Three Tips for Surviving Thanksgiving
Small strategies for talking about big, unexpected topics at the family function
From politics to religion to your crazy aunt or uncle, nearly all of us have a topic or person we want to avoid during the holiday season. As someone who’s led a few trainings on interpersonal communication—and helps educators engage students in discussions across cultural and ideological differences—I wanted to offer my family of unteachers some dialogue techniques I plan to use to make it through the Thanksgiving festivities unscathed. A few of the techniques are adapted from Mónica Guzmán’s I Never Thought of It That Way. The book is full of helpful tips, but I’ve chosen two and added a third that I thought would be most helpful in the types of discussions we’ll have on Thursday.
Tip #1: Manage Your Expectations
Let me paint a scenario: The Dallas Cowboys are playing the Kansas City Chiefs on the big TV in the house. You’re not much of a football fan, but your family member begins praising Harrison Butker, the elite yet controversial kicker for Kansas City, calling him a “great man.” They go on to talk about how the NFL “needs more players like him.”
Your first instinct is to ignore the comments and continue to enjoy the mac and cheese on your plate. Just as you’re about stand up to grab a beverage, your cousin turns to you and says, “yea…that whole thing last year was crazy. Did you hear about that?” You, in fact, did hear about this situation, and even if you didn’t, your cousin was going to explain it to you.
There are a few ways we can navigate these sorts of moments, ones where either we feel compelled to offer a different perspective to someone with whom we disagree, or other times where there’s seemingly no escape hatch. The first step is recognizing the stakes of the conversation. Maintaining relationships, preserving a positive self-image, and avoiding conflict are all potential subconscious priorities when navigating social interactions with family and loved ones. The one mistake that can jeopardize these three priorities is trying to convince someone that your perspective is right. Doing so might leave you and the other conversant (s) feeling frustrated and further entrenched in your original beliefs.
Instead of calling the person wrong or giving them an unearned label (racist, sexist, etc.), we can aim to loosen their attachments to what Guzmán calls identity expectations. These are the norms and values associated with the groups to which we belong that we feel obligated to uphold. (Example: “I feel like I have to vote Democrat every election because I’m Black.”) It helps to understand that the person’s remarks may be connected to an identity expectation. Knowing this can help them realize this fact, too, and encourage them to think critically about an issue separately from how their group expects them to think about the issue.
Guzmán calls these moments—times where our previous understanding of a subject is disrupted with new information—”I never thought of it that way!” (INTOIT) moments. Although it might be ideal for someone to say, “You know what…you’re right, and I’m wrong”, perhaps getting them to say, You know what…I never thought of it that way” is a more realistic goal.

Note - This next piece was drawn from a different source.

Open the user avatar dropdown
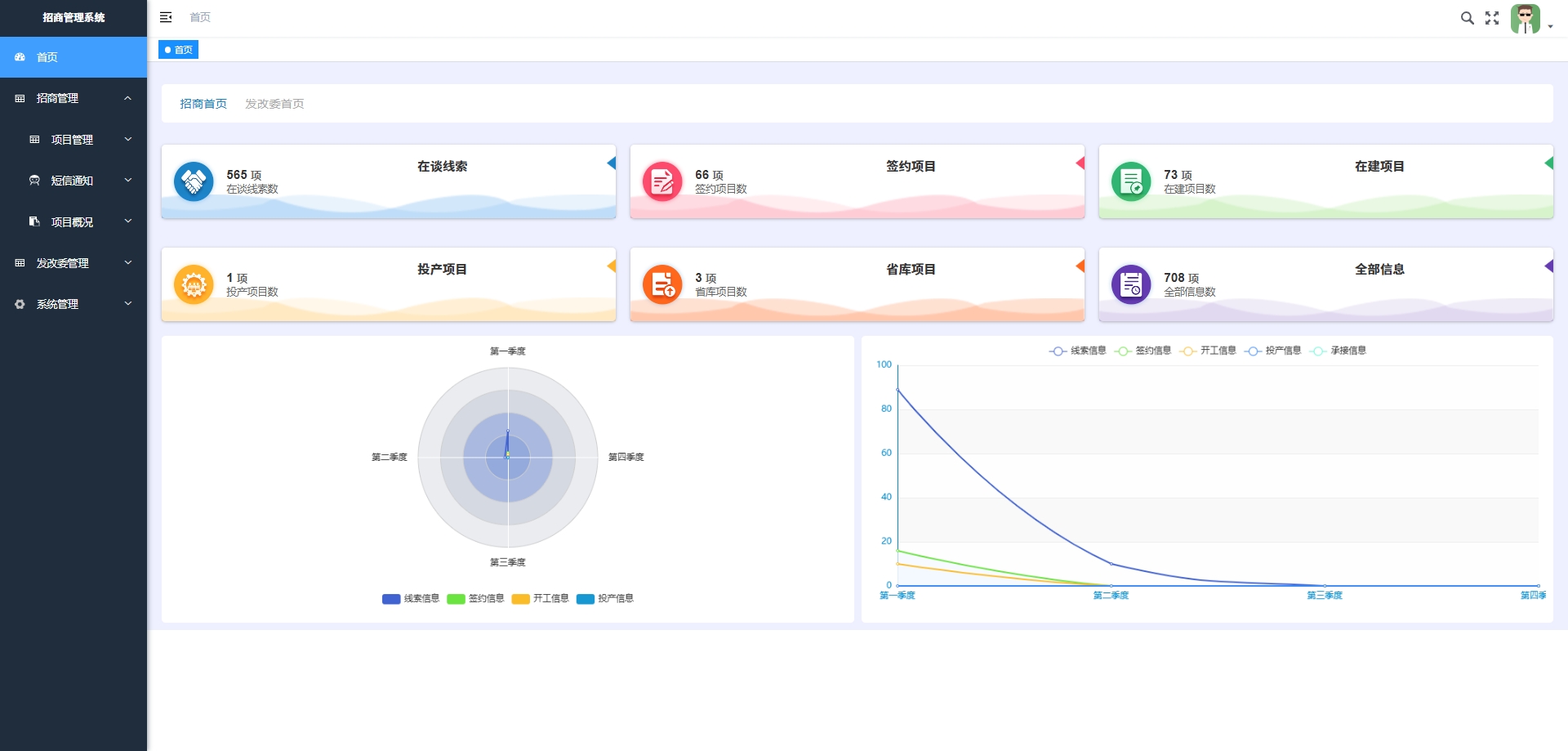click(x=1531, y=19)
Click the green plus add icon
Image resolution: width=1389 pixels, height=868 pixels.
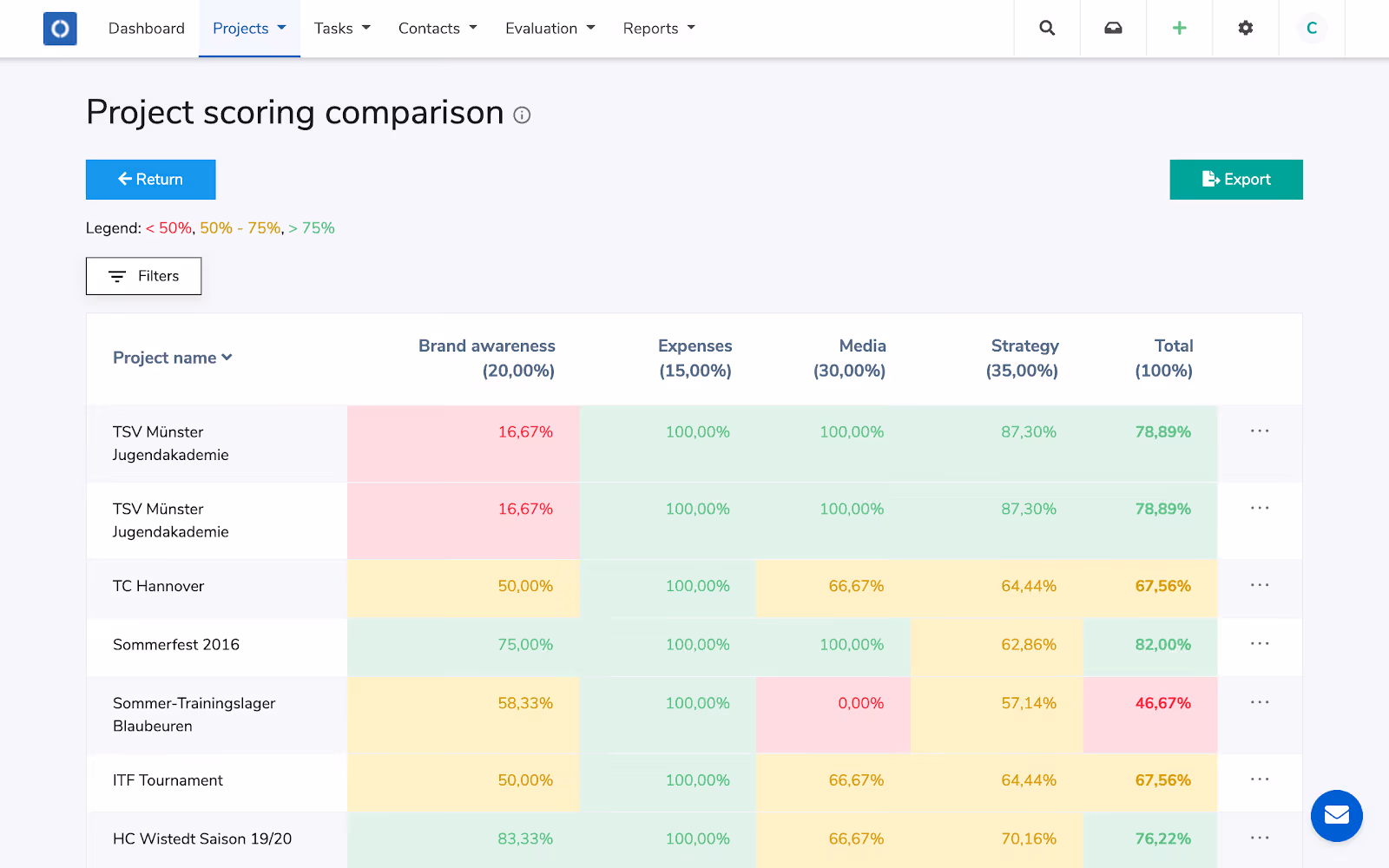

The next tips offer insights on how to loosen those attachments and cause more INTOIT moments.
Tip #2: Share concerns (and hopes)
Sharing your concerns when faced with a problematic question or viewpoint can be the perfect entry point into a meaningful discussion about a controversial topic. When you hear something that raises an eyebrow, you can say something like,
“That line of thinking is concerning to me, because....”
“I hear you. I guess my biggest concern is…”
It doesn’t have to all be negative, either; you can also offer what you’re hopeful about:
“That is a real challenge right now, but I’m hoping in the future…”
A strategy that works equally well is asking the other person about their concerns and hopes:
“One of my main concerns with mass deportation is the deplorable conditions of the retention centers. Is that something you’re concerned about, too?”
“What do you hope today’s college students graduate knowing how to do?”
Tip #3: Minding the Gap
Guzmán explains that minding the gap is asking yourself, “What am I missing [about this person’s experience or viewpoint]?”, and asking questions that fill those knowledge gaps. And once we get the answer to that gap-filling question, we should find another gap in our understanding to fill, and another gap after that question is answered, and so on.
This strategy is a bit tricky—it’s easier to pre-plan some go-to ways to frame your concerns, whereas getting good and minding the gaps primarily comes through repetitive practice. It’s also really easy not to pay attention to what the other person is saying while we try to manufacture the perfect response. Practicing deep listening instead of active listening, which requires taking a few additional seconds to generate a response that directly addresses what the person said.
When I meet someone with a viewpoint I strongly oppose, I often wonder, “Why would they think/say something like that?” Although it’s tempting to ask them directly, there are softer questions that will lead to less defensive answers. Think of answers to “why” questions as the ultimate goal, and answers to the other 4 ‘Ws’ and ‘how’ as the building blocks toward the why. You can ask questions like:
“That’s interesting. Where do you think that idea comes from?”
“When has that affected you directly?”
“How did that experience make you feel?”
There are certainly more tips I could share, but I’ll leave you with this short list to focus on this holiday season. [If you comment “More!”, I’ll publish an article with a more extensive list of communication strategies.]
To those who celebrate, have a wonderful Thanksgiving holiday!